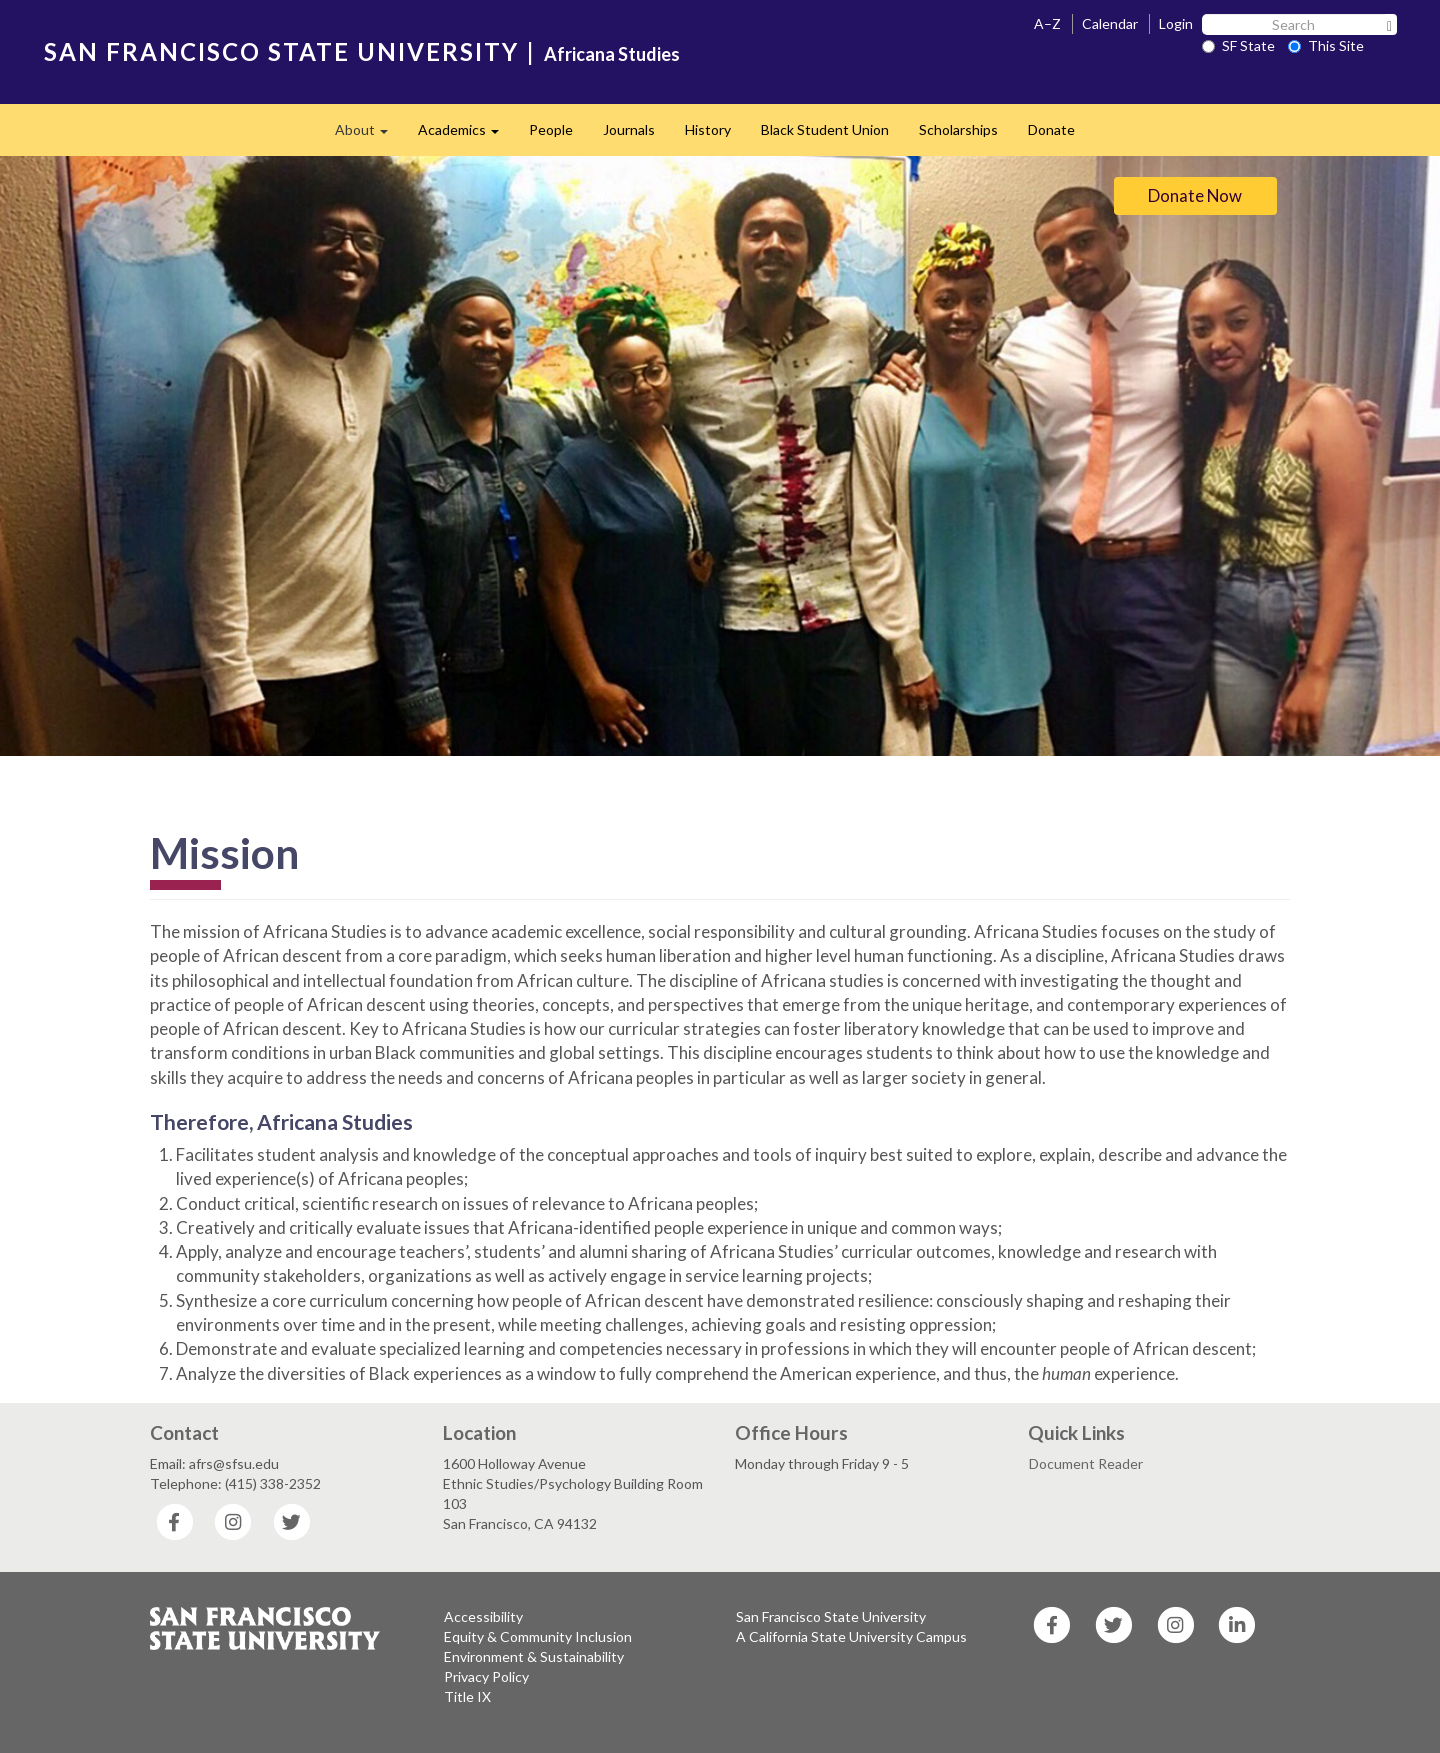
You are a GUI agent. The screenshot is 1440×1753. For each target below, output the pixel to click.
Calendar (1110, 23)
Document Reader (1086, 1463)
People (551, 129)
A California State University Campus (851, 1636)
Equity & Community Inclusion (538, 1636)
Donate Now (1195, 195)
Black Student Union (825, 129)
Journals (629, 129)
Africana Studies (612, 54)
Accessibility (483, 1616)
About (369, 135)
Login (1176, 23)
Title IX (467, 1696)
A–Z (1047, 23)
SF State (1238, 45)
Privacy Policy (486, 1676)
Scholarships (958, 129)
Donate (1051, 129)
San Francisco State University (831, 1616)
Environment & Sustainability (534, 1656)
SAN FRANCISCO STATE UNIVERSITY (281, 51)
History (708, 129)
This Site (1326, 45)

============

◆ Task goal: Could you reproduce all of the data above word for word, omitting the picture?

◆ Exercise solution:
You are a GUI agent. The screenshot is 1440×1753. For each target below, output the pixel to click.
Calendar (1110, 23)
Document Reader (1086, 1463)
People (551, 129)
A California State University Campus (851, 1636)
Equity & Community Inclusion (538, 1636)
Donate Now (1195, 195)
Black Student Union (825, 129)
Journals (629, 129)
Africana Studies (612, 54)
Accessibility (483, 1616)
About (369, 135)
Login (1176, 23)
Title IX (467, 1696)
A–Z (1047, 23)
SF State (1238, 45)
Privacy Policy (486, 1676)
Scholarships (958, 129)
Donate (1051, 129)
San Francisco State University (831, 1616)
Environment & Sustainability (534, 1656)
SAN FRANCISCO STATE UNIVERSITY (281, 51)
History (708, 129)
This Site (1326, 45)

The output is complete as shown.